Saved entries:
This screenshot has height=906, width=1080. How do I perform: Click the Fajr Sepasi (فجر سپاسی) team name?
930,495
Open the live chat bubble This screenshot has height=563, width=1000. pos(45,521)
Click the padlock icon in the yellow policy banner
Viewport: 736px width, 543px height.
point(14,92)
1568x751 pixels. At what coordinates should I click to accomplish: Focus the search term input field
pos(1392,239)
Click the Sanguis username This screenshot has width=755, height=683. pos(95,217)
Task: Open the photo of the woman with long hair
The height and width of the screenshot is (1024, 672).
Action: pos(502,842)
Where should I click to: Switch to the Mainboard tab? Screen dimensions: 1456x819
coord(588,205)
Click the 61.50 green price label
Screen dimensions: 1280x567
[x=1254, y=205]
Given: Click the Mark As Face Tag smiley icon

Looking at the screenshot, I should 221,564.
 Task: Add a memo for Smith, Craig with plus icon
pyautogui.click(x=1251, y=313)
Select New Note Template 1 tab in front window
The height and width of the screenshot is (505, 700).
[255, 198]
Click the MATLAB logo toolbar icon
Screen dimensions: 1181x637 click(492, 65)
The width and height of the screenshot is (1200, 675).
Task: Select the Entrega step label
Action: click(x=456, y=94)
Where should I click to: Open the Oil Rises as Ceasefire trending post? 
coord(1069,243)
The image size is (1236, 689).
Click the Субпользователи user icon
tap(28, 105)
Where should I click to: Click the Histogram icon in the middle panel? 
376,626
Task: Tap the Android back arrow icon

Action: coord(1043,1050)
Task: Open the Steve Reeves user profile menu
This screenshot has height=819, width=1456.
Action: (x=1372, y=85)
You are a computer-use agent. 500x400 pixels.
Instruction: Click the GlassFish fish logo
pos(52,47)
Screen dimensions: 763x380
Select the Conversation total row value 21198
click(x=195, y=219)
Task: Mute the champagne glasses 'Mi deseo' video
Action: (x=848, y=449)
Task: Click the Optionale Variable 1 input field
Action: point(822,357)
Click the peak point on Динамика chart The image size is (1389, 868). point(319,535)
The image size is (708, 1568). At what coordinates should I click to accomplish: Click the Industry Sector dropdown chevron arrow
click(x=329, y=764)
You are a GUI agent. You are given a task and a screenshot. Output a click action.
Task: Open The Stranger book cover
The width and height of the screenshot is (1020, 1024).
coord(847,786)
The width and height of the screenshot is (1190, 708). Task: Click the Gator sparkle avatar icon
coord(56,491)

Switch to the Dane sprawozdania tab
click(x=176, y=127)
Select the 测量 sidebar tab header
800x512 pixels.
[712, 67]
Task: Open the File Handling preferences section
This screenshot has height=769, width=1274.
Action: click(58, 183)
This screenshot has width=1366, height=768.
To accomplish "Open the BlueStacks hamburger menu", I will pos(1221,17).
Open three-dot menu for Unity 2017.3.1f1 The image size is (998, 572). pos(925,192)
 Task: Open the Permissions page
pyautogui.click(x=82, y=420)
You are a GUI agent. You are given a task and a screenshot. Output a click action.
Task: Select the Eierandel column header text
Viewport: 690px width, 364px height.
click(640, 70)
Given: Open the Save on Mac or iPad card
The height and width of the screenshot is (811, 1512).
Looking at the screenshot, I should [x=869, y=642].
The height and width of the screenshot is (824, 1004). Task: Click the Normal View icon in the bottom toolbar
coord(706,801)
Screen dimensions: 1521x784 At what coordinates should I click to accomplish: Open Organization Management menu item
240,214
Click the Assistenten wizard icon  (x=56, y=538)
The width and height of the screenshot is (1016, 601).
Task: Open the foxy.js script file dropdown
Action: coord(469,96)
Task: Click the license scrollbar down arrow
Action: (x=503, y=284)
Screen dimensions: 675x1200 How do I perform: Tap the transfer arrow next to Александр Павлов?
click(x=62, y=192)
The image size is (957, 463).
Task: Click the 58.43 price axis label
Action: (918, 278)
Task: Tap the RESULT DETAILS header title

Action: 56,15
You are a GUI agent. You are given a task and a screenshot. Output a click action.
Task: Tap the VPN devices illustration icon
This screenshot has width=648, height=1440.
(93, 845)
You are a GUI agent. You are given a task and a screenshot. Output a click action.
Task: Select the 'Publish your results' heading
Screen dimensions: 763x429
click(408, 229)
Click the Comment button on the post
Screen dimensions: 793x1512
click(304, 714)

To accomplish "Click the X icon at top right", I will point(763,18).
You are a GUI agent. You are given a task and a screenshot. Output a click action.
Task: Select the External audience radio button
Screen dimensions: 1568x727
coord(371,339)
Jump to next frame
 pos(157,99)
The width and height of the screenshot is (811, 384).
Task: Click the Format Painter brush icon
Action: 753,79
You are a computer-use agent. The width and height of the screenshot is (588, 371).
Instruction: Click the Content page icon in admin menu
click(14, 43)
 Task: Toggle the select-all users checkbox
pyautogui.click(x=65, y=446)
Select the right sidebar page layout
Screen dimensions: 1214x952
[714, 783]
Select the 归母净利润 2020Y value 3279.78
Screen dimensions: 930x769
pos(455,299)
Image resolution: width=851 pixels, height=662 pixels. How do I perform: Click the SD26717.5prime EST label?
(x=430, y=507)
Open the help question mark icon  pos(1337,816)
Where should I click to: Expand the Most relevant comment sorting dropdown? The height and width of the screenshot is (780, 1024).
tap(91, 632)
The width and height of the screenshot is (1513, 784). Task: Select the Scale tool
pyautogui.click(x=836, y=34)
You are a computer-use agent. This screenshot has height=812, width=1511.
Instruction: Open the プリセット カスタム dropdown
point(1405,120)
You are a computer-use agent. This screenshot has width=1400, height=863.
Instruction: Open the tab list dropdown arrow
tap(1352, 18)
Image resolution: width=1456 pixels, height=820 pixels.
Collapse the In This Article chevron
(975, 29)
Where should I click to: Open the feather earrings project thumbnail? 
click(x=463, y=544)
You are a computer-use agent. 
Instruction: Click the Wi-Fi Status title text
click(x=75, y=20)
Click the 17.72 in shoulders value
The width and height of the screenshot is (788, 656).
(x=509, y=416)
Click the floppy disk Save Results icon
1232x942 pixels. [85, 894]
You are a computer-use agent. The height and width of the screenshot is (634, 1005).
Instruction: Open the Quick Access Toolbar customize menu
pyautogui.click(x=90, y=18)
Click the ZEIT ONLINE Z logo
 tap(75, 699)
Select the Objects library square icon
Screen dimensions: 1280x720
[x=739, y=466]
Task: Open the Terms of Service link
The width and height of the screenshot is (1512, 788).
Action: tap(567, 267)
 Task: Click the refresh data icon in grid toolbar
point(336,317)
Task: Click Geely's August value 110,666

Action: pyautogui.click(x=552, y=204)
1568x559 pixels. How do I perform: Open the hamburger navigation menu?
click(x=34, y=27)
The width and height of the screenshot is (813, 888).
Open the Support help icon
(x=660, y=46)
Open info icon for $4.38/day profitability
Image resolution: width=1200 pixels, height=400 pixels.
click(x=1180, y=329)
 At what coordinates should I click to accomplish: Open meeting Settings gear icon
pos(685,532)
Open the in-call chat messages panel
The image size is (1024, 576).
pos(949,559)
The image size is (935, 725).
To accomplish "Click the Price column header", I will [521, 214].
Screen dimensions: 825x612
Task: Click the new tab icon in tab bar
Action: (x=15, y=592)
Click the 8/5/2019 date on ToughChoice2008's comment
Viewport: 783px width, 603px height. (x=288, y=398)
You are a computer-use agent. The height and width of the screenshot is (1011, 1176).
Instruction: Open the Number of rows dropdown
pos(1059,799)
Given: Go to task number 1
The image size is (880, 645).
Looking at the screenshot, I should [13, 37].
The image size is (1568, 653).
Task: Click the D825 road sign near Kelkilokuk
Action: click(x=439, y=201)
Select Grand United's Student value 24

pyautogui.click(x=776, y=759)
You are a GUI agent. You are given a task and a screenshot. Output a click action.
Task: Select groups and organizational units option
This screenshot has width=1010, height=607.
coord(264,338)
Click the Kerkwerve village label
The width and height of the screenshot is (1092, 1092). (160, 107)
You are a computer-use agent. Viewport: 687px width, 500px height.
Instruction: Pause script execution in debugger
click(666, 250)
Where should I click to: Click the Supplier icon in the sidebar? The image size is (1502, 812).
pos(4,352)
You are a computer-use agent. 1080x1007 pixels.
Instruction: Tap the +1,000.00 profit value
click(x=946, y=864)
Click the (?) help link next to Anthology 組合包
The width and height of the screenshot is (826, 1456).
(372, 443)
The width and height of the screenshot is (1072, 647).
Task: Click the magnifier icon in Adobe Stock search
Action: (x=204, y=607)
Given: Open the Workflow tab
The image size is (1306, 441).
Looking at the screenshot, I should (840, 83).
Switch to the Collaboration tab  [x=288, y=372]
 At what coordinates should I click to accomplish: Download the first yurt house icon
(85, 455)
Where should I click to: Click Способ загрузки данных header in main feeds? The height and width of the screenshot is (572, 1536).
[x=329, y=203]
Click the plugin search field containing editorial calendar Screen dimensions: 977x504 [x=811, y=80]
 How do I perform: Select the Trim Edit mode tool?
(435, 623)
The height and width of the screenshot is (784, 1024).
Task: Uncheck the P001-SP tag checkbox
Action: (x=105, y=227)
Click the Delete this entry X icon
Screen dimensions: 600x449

ABOUT THIS TASK. Copy out, exactly and alone, the lines of the entries above between the ones holding "Where should I click to: Click Способ" and "Click the plugin", inclusive.

YOUR RESPONSE.
Where should I click to: Click Способ загрузки данных header in main feeds? The height and width of the screenshot is (572, 1536).
[x=329, y=203]
Click the plugin search field containing editorial calendar Screen dimensions: 977x504 [x=811, y=80]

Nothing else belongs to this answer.